What is so hard about saying No? We do it all through our lives, starting in the misnamed “terrible twos.” Ury quotes the financial giant Warren Buffett, who is baffled why so many people have a hard time with the word: “I sit there all day and I look at investment proposals. I say, No, No, No, No, No, No—until I see the one that is exactly what I am looking for. And then I say Yes.”

In The Power of a Positive No, Ury argues that people avoid uttering the two-letter word because they confuse it with total rejection. We have to deal with people even when we disagree, and we don’t want to say something that might hurt future interactions. We also live in a manic age, full of distractions and demands that make it easier to just say yes. As a result, we have become a nation of accommodators and avoiders.
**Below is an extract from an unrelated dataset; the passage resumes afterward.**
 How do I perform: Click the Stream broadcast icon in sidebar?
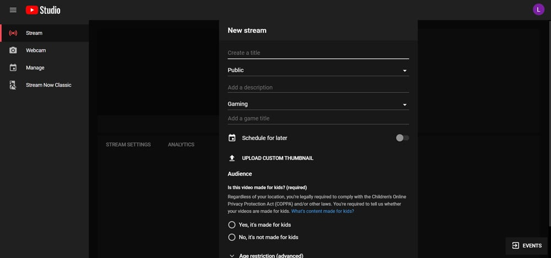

“No may be the most important word in our vocabulary, but it is the most difficult to say well,” Ury writes. “At the heart of the difficulty in saying No is the tension between exercising your power and tending to your relationship.”

Ury outlines a three-stage process of constructive dialogue. In the first stage, we reach inside to find our deepest values—what Ury calls the “Yes!” statement. Being clear on those values helps you move to the next step and say “No” to demands that run counter to them. Finally, the issue moves to a request for both sides to find common ground, which Ury signifies as “Yes?”
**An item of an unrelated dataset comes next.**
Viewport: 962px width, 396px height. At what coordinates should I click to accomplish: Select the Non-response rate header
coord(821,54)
The Yes!/No/Yes? process mirrors the structure of storytelling, from Athens to Hollywood. In Act I, the hero develops and affirms his deepest values. In Act II, he confronts a great foe that requires him to fight back. In Act III, the great struggle opens new possibilities for all concerned.

No requires more than rejection, as the experience of city politics shows. Neighborhoods regularly say No to even benign projects —housing, parks, schools, new commercial development—that would alter their neighborhood in any way. The No of NIMBY (“Not In My Back Yard”) can poison community life for years. Ury prefers a No that does more than block a project, one that opens the conversation to new possibilities.
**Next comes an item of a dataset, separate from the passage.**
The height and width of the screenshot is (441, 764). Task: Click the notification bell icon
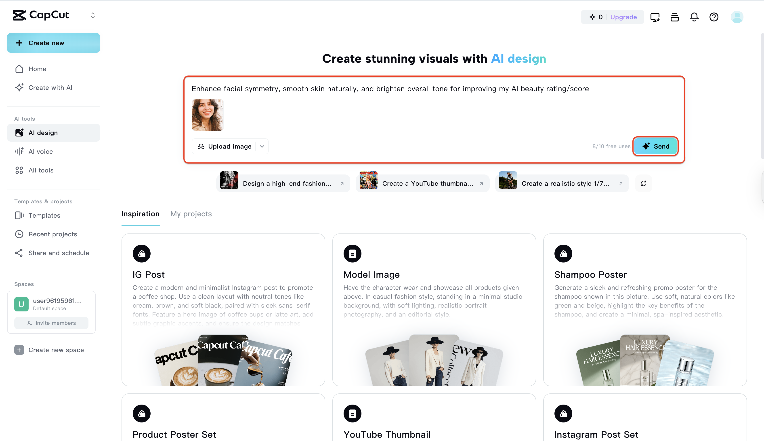coord(694,17)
I know a nonprofit developer who struggled for years to build affordable housing on an open lot in the Roslindale section of Boston. Neighbors repeatedly rejected the idea in community meetings and zoning board hearings. The developer’s response was to call the neighbors racist and to vow to fight for the housing until he won.

Ury would instead get the developers and neighbors in a room for a long conversation about what the community needed and what it feared. Very often, a community’s intense rejection of change can be tied to being wronged in the past. When the wrong goes unaddressed—or is denied —the wounds can fester. Ury would try to learn everyone’s deepest desires and fears (their Yes!) and then tell them how they can say No in such a way as to open the discussion to new possibilities. The toughest challenge of negotiation is respecting the other side no matter what.

“A positive No respects rather than rejects, even when you’re saying No to someone you don’t like,” Ury told me. “Everyone has as a birthright of basic respect. The first time I taught this course at Harvard Law School, we were in the midst of the war, and the students said, ‘What about Saddam Hussein? Does he deserve respect?’ and I said yes. Professional hostage negotiators [say] the only way to get through [to hostage-takers] is to treat them with politeness and respect. It’s the key to opening their mind.”

The most important part of a good No might be having a Plan B: an alternate plan to use when the other side won’t accept your answer. More than any other part of a negotiation, having a Plan B can force a stubborn opponent to respond.

Suppose Gov. Mitt Romney had listened to his budget advisors on the plan to rebuild the Greenbush commuter line to the South Shore. The administration had lots of good reasons to kill the $500 million project, adopted as part of the “mitigation” agreement to get the backing of the Conservation Law Foundation for the Big Dig in the waning days of the Dukakis administration. When Romney took over the Corner Office, he could have said No to the project, which will do little to improve transit and reduce auto usage—if he had had a Plan B.